La spoletina si era recata dal quarantenne per riprendere il bambino dopo qualche giorno passato con il padre. Il figlio però non c’era e all’improvviso l’uomo avrebbe iniziato ad aggredirla, immobilizzandola e trascinandola in garage. E qui sarebbe stata picchiata selvaggiamente e poi brutalmente violentata. A quel punto il marito l’avrebbe legata, imbavagliata e chiusa a chiave nel locale. Solo dopo un po’ la donna sarebbe riuscita a liberarsi, ma l’uomo nel frattempo sarebbe tornato nel garage, minacciandola di morte in caso avesse denunciato l’accaduto e alla fine lasciandola andare.

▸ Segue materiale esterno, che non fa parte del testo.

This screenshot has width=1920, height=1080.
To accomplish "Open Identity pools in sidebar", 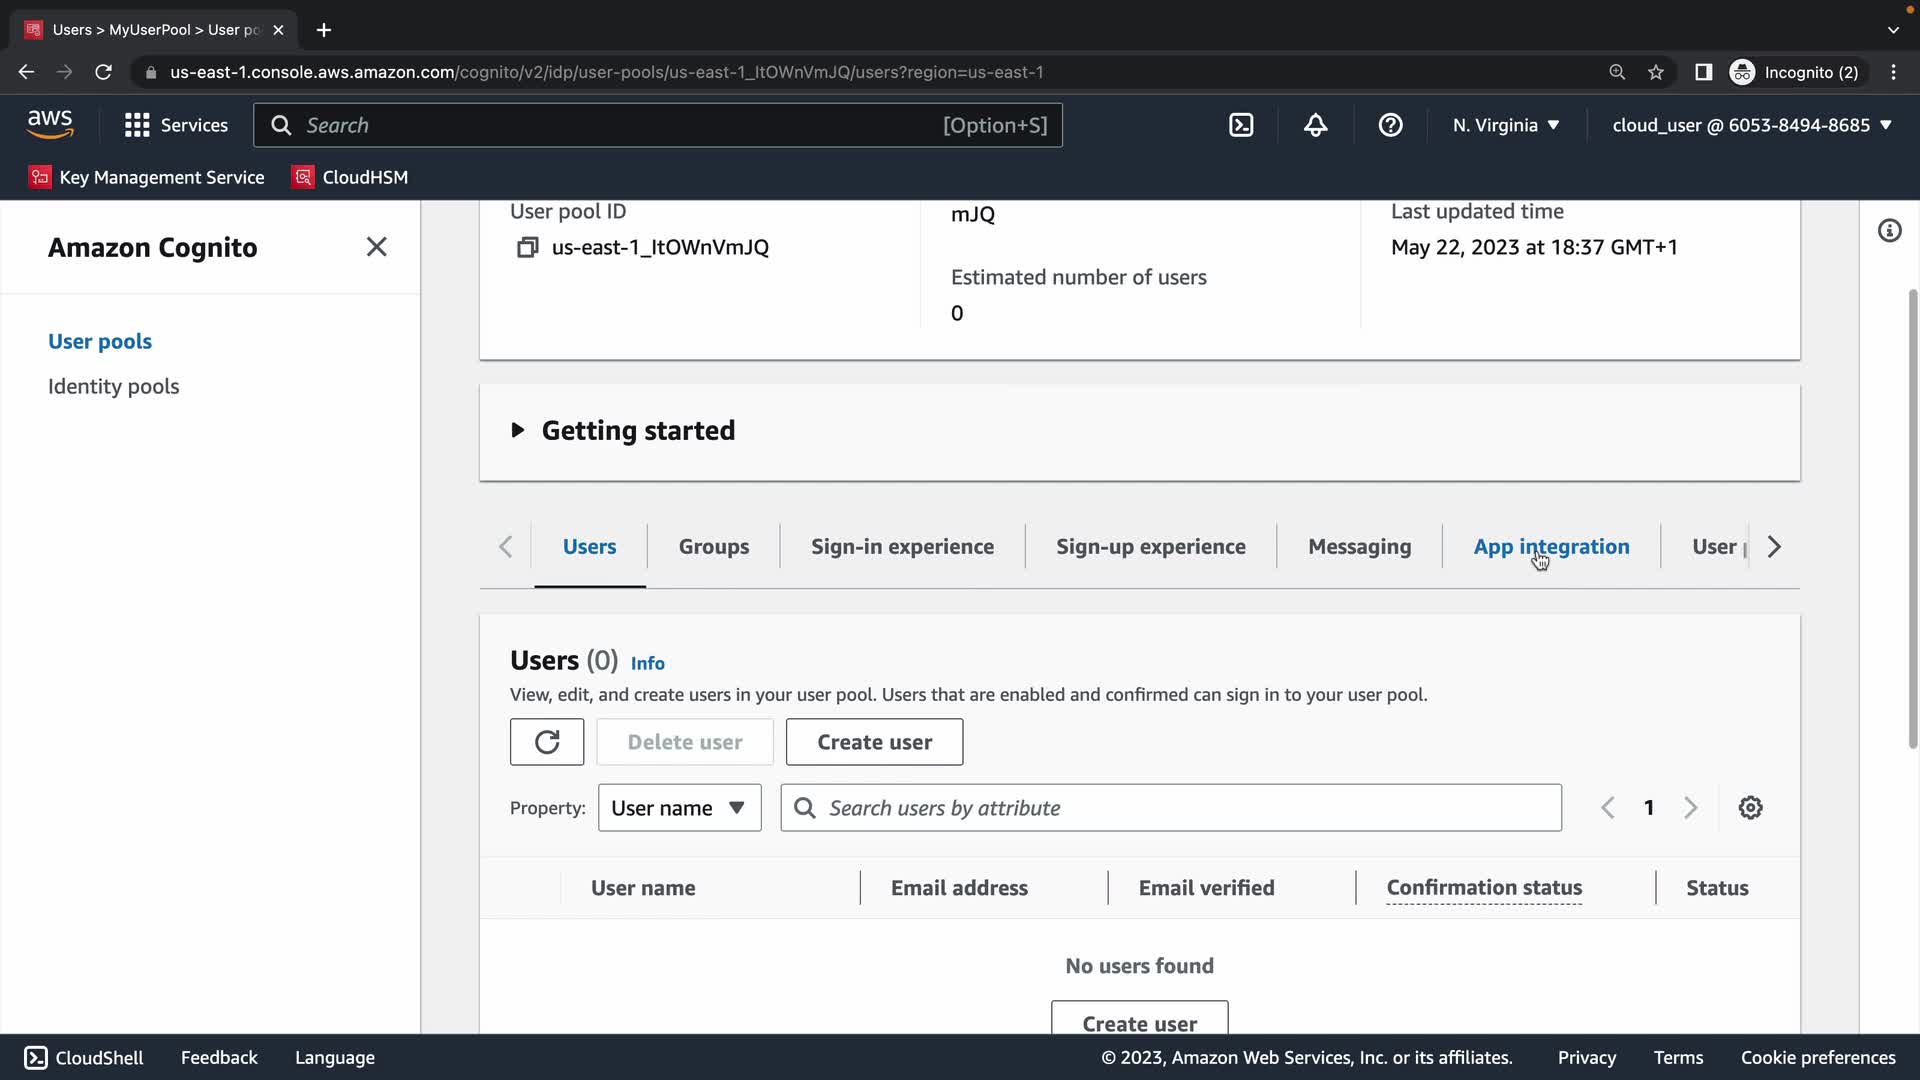I will [113, 386].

Qualcosa di strano la trentenne aveva notato già poco dopo la separazione: un paio di volte si era ritrovata con i finestrini dell’auto rotti, poi aveva iniziato a ricevere da un numero sconosciuto sms con frasi minacciose ed oltraggiose. Aveva sporto denuncia, ma non pensava che l’autore potesse essere l’ex marito. Fino al terribile episodio avvenuto un paio di settimane fa.

Spaventatissima, la spoletina, accusando forti dolori, si è a quel punto però recata in un pronto soccorso della zona, tacendo sull’accaduto. Qui le è stata riscontrata una prognosi di 15 giorni. E dopo un paio di giorni, tornando a Spoleto, la donna si è recata nel locale commissariato di polizia, guidato dal dottor Claudio Giugliano, trovando il coraggio di denunciare i fatti. Ne è scaturita un’operazione congiunta degli agenti spoletini e marchigiani, coordinata dalla procura di Pesaro, finita con l’arresto, questa mattina, del quarantenne. Perquisendo il garage, gli inquirenti hanno trovato dei pezzi di scotch e delle ciocche di capelli, sequestrati per essere sottoposti ad analisi.